• TEXT EXTRACT:

◇ ◇ ◇ ◇ ◇ ◇ ◇

John Dalton, the son of a
Cumberland yeoman, was born at Eaglesfield, near
Cockermouth, on the 5th of September 1766. At the age
of thirteen, he began to earn his living by teaching,
and at twenty-seven he went to Manchester as a
lecturer on mathematics. Until pensioned by government
in 1833, he gave lessons at eighteenpence an hour in
mathematics. He declined several offers to provide him
with a competency, so that he might give his undivided
attention to chemistry; asserting ' that teaching was
a kind of recreation, and that if richer, he would not
probably spend more time in investigation than he was
accustomed to do.' He was of course frugal and
provident.
The apparatus of his laboratory was of the
simplest, and indeed rudest kind; scarcely superior to
that of Wollaston, who, on a foreign chemist
expressing an anxious desire to see his laboratory,
produced a small tray containing some glass tubes, a
blow-pipe, two or three watch-glasses, a slip of
platina, and a few test-tubes. Dalton was a bachelor,
altogether of most quiet and regular habits. Twice
each Sunday he took his seat in the Friends'
meeting-house, and for forty years he ate his
Sunday-dinner at one friend's table. The afternoon of
every Thursday he spent in a bowlines green, assigning
as a reason that he liked to take his Saturday in the
middle of the week. He was fond of exercise in the
open air, and made an annual excursion among the
mountains of Cumberland and Westmoreland. He did not
read many books, and was singularly indifferent to all
that was written concerning himself. His words were
few and truthful. A student who had missed one lecture
of a course, applied to him for a certificate of full
attendance. He declined to give it, and then
relenting, said: 'If thou wilt come tomorrow, I will
go over the lecture thou hast missed.'
Dalton enjoyed robust health; he was middle-sized, and
of a figure more sturdy than elegant. His head and
face bore a striking resemblance to the portraits of
Sir Isaac Newton. Like Newton, he referred his
success, not to genius, but to patience and industry.

◇ ◇ ◇ ◇ ◇ ◇ ◇

• SOURCE EXCERPT:
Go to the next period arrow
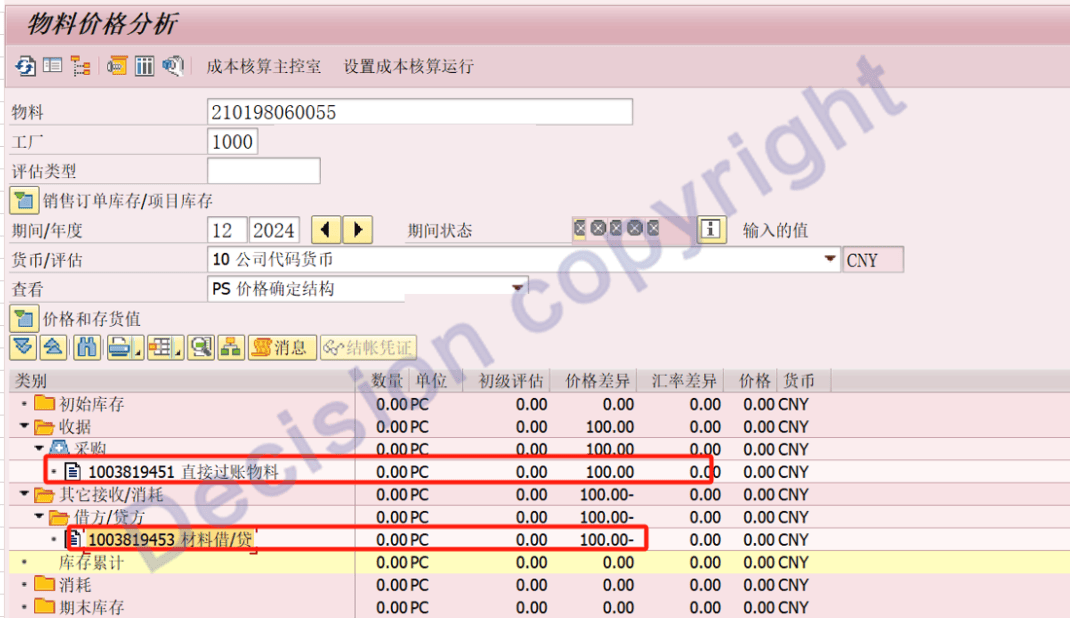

◇ ◇ ◇ ◇ ◇ ◇ ◇

• WRITTEN TASK: Resume the biographical sketch of John Dalton, located above the listing, starting right after its final sentence.

• RIGHT ANSWER:
'These, in my opinion, make one man succeed better
than another.'
It is in connection with the
Atomic Theory that the name of Dalton promises to go
down to posterity. The constitution of matter with
respect to divisibility, has been debated from very
ancient times. Some hold that its divisibility is
infinite, and others, that its reduction is only
possible to the extent of atoms. Newton expressed the
latter opinion in these words: All things considered,
it seems probable that God, in the beginning, formed
matter in solid, massy, hard, impenetrable, movable
particles, of such sizes, figures, and with such other
properties, and in such proportion to space, as most
conduced to the end for which he formed them; and that
these primitive particles, being solids, are
incomparably harder than any porous bodies compounded
of them; even so very hard as never to wear or break
to pieces, no ordinary power being able to divide what
God made one in the first creation.'
At this point Dalton took up
the question. He began by assuming that matter,
although it may in essence be infinitely divisible, is
in fact only finitely divided, so that each element
consists of particles or molecules of a definite and
unchangeable weight, size, and shape. He had observed
that in certain chemical compounds the elements united
in a constant proportion; for example, water, when
decomposed, yields one part by weight of hydrogen, and
eight parts by weight of oxygen; and it would be
useless to try to combine eleven parts of oxygen with
one part of hydrogen; water would be formed, but three
parts of oxygen would be left free as overplus. What
is the reason for the maintenance of this combining
proportion? asked Dalton. In his answer, we have the
atomic theory, or rather hypothesis.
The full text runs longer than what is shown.